Зуевский послал в его сторону близорукий взгляд поверх пенсне.
— Михаил Григорьевич, позвольте проститься с вами…
Зуевский снизу вверх протянул ему руку. В груди у Томана вдруг похолодело от внезапной застенчивости.
— У вас, Михаил Григорьевич, работают пленные…
Беглая улыбка неуместной шутливости сразу растаяла, лицо Томана вспыхнуло, сделавшись очень серьезным, и он брякнул:
— Возьмите меня на какую-нибудь работу!
Зуевский пропустил без внимания эту мгновенно сгоревшую улыбку, ответил с небрежной иронией.
— А следовало бы и офицеров запрячь… Ну, всего доброго. Наконец-то к своим попадете. Вспоминайте и нас тогда! Прощайте!
Томан до последней минуты ждал хоть искры надежды — ждал всюду, куда бы ни шел.
С товарищами своими он заводил окольные разговоры о положении славян в плену, и в конце всех недомолвок, на середине оборванной фразы, вдруг с новой силой вспыхивало в нем неотвязное: «Во что бы то ни стало! Чего бы то ни стоило!»
Миончковский, жалея Томана, старался обратить его волнение в шутку.
— Что вы дадите мне, враг моего отечества, если я… в первый и последний раз… свожу вас к русским девицам?!
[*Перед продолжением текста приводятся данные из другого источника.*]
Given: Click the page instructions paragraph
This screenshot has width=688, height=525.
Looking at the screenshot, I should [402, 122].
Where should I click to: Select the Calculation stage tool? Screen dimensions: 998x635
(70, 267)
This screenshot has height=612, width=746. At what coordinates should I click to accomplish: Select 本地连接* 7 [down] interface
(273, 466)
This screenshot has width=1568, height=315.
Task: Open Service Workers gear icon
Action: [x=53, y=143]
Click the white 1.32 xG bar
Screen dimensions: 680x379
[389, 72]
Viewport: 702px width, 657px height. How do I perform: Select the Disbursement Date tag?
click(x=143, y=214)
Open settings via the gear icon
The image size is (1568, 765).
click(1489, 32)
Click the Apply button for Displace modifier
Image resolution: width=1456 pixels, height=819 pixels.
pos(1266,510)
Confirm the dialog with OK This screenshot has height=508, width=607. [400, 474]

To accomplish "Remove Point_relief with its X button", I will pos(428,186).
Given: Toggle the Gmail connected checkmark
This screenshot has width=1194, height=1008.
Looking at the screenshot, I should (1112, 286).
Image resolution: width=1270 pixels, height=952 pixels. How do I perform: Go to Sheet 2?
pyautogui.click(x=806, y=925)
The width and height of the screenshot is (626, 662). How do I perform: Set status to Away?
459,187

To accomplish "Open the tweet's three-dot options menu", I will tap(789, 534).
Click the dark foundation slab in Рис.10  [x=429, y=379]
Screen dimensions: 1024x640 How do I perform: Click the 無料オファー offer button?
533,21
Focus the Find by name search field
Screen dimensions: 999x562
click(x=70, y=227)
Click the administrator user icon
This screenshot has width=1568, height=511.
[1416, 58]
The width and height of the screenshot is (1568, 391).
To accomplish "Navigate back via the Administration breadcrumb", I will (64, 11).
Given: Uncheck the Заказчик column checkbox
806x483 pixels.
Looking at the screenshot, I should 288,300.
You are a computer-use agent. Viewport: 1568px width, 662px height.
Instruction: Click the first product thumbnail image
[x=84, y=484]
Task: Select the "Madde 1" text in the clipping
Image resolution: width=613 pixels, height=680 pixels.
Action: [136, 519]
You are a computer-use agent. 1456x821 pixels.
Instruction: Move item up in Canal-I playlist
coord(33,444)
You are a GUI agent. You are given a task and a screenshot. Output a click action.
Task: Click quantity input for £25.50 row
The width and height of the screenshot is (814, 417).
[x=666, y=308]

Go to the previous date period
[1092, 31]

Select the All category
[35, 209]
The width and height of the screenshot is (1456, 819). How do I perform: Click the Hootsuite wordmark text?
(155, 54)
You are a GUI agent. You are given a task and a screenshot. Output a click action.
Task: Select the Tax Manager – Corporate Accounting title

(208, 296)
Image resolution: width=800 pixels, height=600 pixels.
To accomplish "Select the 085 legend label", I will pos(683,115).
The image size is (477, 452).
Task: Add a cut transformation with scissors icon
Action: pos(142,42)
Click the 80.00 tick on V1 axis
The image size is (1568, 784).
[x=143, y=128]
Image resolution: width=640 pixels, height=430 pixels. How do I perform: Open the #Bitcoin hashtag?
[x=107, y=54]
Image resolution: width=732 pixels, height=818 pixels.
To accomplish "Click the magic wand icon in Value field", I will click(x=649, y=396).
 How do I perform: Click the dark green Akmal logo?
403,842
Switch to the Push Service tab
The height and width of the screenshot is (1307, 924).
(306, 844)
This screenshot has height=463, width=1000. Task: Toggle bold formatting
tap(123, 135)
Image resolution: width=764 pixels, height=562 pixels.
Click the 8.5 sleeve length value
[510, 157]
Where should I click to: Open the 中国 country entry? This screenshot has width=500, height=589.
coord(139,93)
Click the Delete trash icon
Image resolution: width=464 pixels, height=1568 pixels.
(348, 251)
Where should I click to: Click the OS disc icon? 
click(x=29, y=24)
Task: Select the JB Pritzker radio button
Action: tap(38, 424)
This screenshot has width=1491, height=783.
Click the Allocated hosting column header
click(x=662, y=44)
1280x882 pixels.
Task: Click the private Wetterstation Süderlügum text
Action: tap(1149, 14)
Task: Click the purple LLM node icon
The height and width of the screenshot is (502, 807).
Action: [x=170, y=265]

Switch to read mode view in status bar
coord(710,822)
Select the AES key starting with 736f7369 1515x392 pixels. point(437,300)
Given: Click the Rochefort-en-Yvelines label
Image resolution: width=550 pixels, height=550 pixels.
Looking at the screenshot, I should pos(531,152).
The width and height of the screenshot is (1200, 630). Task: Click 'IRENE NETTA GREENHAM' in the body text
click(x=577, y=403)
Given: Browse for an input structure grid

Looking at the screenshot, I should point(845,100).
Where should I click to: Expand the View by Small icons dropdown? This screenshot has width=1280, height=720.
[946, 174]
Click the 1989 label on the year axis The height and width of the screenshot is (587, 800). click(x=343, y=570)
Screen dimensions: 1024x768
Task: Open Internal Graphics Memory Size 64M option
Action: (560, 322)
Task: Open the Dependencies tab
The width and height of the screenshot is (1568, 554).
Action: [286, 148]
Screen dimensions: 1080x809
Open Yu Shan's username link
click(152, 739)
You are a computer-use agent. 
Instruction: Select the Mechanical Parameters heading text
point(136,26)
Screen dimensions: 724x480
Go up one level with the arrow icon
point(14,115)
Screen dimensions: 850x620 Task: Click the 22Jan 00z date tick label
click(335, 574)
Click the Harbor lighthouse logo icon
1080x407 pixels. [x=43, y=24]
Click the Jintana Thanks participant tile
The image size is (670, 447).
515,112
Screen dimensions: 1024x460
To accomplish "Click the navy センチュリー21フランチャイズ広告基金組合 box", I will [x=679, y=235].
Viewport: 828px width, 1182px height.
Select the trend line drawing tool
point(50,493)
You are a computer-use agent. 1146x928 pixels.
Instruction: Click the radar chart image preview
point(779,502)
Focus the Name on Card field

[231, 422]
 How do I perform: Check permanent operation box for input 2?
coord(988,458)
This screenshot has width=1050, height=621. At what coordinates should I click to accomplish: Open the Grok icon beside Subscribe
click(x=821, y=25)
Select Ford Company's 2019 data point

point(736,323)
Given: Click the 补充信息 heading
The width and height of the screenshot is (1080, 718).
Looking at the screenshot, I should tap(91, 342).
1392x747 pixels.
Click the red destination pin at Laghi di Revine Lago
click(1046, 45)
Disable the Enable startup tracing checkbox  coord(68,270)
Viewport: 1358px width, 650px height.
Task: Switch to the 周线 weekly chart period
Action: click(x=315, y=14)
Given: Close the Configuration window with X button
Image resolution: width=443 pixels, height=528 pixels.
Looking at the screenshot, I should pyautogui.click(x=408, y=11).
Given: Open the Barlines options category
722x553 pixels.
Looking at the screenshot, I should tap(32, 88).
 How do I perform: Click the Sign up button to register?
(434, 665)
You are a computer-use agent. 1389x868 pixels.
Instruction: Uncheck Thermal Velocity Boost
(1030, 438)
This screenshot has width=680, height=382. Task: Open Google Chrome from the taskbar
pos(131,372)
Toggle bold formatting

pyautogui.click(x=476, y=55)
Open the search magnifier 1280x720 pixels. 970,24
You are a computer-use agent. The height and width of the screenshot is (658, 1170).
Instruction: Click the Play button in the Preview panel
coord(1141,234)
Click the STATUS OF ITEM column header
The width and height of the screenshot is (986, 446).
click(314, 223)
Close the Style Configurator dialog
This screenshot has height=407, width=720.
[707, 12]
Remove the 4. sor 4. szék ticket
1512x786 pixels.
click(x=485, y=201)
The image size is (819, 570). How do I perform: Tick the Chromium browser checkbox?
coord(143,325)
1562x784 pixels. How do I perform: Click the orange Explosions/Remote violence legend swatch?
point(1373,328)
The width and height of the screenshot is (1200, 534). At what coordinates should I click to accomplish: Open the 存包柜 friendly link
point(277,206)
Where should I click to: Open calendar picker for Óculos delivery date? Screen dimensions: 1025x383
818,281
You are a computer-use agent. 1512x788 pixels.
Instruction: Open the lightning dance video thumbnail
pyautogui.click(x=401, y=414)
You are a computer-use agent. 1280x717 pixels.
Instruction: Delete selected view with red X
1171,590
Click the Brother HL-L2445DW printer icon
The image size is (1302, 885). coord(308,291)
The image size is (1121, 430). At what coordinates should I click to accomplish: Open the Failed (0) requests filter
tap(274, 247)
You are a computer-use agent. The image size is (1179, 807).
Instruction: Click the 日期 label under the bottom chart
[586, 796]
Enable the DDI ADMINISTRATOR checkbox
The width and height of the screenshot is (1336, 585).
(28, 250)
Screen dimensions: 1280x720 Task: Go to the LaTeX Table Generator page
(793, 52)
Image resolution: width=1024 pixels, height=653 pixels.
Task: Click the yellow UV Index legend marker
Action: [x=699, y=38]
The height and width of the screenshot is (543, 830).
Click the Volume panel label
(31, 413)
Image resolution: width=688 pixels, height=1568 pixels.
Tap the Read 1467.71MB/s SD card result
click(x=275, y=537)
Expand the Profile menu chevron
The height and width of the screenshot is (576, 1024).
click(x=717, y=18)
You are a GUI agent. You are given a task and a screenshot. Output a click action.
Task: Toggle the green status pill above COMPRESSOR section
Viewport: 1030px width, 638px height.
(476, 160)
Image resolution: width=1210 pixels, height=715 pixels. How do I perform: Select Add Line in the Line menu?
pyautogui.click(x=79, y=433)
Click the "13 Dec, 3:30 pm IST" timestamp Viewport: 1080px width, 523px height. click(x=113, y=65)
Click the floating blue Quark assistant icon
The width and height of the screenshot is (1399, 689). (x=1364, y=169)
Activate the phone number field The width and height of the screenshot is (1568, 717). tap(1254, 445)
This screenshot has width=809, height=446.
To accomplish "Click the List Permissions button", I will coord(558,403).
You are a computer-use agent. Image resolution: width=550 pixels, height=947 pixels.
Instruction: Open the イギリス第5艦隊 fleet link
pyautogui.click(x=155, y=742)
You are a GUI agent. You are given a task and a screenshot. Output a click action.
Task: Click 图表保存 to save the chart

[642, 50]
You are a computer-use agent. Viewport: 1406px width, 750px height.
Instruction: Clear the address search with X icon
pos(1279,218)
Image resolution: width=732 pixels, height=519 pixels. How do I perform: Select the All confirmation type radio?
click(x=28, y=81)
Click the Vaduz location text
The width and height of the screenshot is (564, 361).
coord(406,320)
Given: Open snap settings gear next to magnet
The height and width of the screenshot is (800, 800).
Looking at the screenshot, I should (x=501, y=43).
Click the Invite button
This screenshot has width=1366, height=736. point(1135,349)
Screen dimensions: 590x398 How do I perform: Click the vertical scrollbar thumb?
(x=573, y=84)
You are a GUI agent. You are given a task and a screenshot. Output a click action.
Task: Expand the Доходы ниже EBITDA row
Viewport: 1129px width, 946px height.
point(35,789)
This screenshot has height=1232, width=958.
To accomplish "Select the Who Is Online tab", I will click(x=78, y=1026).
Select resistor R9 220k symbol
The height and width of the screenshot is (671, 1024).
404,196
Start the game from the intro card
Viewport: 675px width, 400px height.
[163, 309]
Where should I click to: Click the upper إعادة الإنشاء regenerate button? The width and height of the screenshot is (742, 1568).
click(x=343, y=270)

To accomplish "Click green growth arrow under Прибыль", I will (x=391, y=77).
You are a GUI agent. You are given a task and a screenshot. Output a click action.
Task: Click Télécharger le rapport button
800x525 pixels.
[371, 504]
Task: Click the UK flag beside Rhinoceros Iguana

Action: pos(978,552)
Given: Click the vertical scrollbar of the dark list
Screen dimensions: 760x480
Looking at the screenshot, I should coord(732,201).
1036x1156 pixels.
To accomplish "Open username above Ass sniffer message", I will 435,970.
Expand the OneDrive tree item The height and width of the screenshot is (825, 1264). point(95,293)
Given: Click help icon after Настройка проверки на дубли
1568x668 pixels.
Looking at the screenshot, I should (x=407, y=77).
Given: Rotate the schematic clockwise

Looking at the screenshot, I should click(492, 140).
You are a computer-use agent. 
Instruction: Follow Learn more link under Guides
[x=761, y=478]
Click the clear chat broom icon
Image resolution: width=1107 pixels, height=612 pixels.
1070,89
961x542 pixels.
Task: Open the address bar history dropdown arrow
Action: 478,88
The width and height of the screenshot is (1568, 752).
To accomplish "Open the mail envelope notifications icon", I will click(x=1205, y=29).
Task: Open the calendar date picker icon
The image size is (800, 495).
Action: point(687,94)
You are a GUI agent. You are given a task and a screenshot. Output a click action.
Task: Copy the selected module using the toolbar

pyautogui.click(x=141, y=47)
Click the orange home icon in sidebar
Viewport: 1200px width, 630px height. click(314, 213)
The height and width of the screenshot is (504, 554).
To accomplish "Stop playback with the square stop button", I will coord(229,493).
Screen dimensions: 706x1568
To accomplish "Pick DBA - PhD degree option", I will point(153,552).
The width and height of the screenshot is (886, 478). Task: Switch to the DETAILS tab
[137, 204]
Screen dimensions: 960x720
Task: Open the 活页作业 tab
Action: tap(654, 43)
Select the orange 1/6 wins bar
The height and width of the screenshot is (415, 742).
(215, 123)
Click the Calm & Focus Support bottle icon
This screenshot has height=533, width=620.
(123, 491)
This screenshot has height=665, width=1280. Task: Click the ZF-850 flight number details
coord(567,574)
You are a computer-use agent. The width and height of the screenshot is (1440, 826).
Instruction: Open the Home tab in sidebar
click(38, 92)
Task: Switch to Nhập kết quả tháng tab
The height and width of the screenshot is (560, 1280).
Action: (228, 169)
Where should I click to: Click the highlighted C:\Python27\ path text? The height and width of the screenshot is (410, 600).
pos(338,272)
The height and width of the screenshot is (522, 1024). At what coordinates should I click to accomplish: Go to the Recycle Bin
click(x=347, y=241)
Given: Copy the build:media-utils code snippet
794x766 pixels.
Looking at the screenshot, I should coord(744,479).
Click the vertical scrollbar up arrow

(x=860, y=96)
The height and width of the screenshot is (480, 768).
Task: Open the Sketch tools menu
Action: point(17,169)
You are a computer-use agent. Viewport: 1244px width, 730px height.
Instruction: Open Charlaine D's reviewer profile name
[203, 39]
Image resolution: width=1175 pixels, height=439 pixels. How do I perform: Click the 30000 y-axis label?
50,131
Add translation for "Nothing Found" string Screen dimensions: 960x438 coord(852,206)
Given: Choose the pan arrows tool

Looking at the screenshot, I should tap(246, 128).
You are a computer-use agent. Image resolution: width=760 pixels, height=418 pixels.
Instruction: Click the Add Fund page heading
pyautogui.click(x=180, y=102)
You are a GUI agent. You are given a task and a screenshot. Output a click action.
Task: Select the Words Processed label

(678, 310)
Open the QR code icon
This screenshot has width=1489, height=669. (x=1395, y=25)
Потом уже всерьез, невольно будя новую надежду у Томана, он добавил:
— А впрочем — как знать! Можно и с Сергеем Ивановичем Мартьяновым потолковать. Собственно, это — последний шанс…
С этими словами Миончковский высунул из окна свои победительные усы, провожая взглядом каждую девушку, проходившую по улице.
Его беспечная веселость казалась Томану такой же бездушной, как тот приводной ремень, что бежал и бежал за окном мукомольной фабрики Мартьянова.
А Миончковскнй смеялся:
— Конец такому житью, мой милый, конец!
— Почему конец? А как же доктор Мольнар?
— Степан Осипович-то? Ну, это, милый мой, другое дело. Высочайше одобренное постановление министерства!
— Сводите тогда меня к Мартьянову! В последний раз… Не казнят же вас за это. Я ведь все-таки славянин!
Томан просил неотступно.
Миончковский смеялся неопределенно. На закатном солнце усы его отливали металлом, возбуждая в Томане беспокойство и зависть.
50
Лейтенант Томан, надев серый штатский костюм, который охотно раздобыл для него доктор Мольнар, очутился в сопровождении поручика Миончковского, в том самом мире, который видел до сих пор только из окна.